(練習用資料):
-=-=-=-=-
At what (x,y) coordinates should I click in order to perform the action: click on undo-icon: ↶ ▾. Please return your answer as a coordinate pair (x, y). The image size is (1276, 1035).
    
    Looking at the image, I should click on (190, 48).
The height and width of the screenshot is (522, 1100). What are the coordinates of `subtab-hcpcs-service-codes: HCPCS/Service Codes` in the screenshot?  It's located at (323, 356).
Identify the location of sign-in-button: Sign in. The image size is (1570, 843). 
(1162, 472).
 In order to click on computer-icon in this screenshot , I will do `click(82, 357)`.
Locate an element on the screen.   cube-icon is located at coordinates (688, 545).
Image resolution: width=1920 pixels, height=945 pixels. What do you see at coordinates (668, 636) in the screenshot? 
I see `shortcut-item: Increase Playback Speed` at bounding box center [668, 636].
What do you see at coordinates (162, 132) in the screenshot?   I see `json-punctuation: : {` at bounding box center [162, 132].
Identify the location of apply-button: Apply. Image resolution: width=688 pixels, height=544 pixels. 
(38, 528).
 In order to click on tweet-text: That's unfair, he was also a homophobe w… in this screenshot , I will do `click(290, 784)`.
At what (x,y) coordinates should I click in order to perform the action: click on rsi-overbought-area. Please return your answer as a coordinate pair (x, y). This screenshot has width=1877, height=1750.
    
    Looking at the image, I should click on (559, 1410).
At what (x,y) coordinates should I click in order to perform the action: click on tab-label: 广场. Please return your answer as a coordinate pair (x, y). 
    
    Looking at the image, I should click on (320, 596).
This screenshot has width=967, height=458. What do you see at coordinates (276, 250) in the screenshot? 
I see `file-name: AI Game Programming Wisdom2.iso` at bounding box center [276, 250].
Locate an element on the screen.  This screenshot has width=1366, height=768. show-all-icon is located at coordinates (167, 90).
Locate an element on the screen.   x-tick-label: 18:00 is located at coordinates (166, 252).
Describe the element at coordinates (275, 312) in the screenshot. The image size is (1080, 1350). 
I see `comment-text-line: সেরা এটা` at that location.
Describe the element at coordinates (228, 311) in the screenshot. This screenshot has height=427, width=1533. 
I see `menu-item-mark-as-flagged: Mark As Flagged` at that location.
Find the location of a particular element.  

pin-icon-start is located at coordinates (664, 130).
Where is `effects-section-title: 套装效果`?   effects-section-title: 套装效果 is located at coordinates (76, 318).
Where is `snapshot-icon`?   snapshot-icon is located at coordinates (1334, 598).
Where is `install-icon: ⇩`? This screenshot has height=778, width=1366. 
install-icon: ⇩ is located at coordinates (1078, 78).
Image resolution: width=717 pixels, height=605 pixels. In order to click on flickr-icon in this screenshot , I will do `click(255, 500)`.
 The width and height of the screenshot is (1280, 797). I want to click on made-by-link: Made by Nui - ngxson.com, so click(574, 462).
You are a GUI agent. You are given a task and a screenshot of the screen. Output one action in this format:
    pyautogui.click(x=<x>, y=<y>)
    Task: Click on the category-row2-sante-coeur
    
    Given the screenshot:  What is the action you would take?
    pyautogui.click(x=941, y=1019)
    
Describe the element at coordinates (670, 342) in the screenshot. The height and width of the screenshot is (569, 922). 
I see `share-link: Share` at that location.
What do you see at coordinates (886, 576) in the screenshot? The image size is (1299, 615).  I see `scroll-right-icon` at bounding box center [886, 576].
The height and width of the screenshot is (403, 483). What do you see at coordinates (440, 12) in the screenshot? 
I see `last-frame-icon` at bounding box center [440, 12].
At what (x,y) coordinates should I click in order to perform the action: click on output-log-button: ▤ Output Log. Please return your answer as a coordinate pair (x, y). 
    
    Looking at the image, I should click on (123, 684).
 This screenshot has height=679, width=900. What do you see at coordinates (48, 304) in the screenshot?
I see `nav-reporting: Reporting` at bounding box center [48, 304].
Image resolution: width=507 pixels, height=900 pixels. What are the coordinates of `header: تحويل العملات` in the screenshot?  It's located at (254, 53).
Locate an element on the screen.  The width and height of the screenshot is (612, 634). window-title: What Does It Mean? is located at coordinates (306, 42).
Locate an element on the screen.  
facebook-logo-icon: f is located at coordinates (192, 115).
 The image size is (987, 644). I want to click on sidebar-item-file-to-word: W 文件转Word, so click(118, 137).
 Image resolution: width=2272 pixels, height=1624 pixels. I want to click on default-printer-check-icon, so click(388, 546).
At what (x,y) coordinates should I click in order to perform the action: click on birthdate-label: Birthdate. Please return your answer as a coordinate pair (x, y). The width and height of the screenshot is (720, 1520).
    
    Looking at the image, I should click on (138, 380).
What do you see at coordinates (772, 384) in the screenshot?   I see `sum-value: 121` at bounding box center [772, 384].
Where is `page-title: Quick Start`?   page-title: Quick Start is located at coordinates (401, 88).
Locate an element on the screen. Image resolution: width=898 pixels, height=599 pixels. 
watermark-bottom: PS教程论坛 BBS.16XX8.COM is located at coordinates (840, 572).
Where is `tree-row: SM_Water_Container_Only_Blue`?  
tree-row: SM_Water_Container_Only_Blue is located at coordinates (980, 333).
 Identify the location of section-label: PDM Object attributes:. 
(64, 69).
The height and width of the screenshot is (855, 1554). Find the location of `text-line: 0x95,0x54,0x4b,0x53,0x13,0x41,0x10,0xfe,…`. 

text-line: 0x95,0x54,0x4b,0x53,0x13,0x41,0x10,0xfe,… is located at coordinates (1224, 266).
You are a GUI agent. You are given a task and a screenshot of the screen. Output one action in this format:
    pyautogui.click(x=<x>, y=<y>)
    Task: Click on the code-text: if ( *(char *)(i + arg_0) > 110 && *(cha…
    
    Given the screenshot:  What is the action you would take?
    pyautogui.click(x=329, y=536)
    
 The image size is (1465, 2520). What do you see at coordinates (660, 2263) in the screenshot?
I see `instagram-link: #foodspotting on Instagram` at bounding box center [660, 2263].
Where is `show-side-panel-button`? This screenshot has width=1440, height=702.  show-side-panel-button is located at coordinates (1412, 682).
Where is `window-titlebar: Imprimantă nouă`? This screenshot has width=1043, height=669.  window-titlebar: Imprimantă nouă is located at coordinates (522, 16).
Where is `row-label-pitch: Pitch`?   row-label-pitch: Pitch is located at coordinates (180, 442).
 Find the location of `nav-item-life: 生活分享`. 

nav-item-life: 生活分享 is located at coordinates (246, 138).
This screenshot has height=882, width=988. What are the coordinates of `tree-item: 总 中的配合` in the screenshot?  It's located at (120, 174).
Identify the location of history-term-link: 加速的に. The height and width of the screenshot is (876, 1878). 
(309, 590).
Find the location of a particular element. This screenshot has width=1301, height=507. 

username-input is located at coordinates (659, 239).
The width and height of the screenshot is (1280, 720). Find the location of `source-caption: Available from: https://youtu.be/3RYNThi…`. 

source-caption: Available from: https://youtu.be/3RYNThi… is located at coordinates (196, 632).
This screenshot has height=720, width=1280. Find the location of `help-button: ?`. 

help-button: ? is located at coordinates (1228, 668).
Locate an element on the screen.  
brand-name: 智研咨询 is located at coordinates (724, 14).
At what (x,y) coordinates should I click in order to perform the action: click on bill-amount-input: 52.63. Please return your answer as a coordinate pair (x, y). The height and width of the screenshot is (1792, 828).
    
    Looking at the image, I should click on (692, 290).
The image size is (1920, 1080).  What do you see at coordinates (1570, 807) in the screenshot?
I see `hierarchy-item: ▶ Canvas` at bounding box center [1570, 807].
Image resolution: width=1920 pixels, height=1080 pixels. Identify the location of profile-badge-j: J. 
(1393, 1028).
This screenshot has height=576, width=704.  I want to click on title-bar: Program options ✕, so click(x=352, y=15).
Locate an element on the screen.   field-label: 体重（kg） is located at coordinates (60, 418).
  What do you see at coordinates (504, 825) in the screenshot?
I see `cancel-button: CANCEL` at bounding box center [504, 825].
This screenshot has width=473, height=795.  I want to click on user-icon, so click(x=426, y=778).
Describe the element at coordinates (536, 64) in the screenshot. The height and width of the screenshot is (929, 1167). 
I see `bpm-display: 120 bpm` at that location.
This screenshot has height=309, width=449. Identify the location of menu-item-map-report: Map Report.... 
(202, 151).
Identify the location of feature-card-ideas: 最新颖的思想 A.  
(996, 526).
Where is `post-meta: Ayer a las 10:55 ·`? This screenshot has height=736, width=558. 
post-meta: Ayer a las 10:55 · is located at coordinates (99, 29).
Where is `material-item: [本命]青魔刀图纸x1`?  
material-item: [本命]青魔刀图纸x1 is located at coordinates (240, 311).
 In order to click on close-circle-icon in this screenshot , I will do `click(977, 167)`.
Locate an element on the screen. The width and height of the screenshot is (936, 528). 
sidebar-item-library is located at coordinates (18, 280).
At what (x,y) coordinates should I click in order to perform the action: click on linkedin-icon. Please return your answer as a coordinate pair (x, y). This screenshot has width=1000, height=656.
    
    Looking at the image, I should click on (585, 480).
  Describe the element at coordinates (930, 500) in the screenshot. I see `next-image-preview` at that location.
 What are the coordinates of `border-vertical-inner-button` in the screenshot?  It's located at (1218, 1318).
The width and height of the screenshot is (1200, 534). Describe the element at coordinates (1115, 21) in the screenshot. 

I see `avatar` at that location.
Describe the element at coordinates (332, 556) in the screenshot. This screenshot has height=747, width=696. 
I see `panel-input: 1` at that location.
-=-=-=-=-
上のリストで「The height and width of the screenshot is (522, 1100).」を含む行から「coordinates (688, 545).」を含む行まで（両端の行も含む）を、空行を除いて番号付きリストに書き直しなさい。

1. The height and width of the screenshot is (522, 1100). What are the coordinates of `subtab-hcpcs-service-codes: HCPCS/Service Codes` in the screenshot?  It's located at (323, 356).
2. Identify the location of sign-in-button: Sign in. The image size is (1570, 843). 
3. (1162, 472).
4.  In order to click on computer-icon in this screenshot , I will do `click(82, 357)`.
5. Locate an element on the screen.   cube-icon is located at coordinates (688, 545).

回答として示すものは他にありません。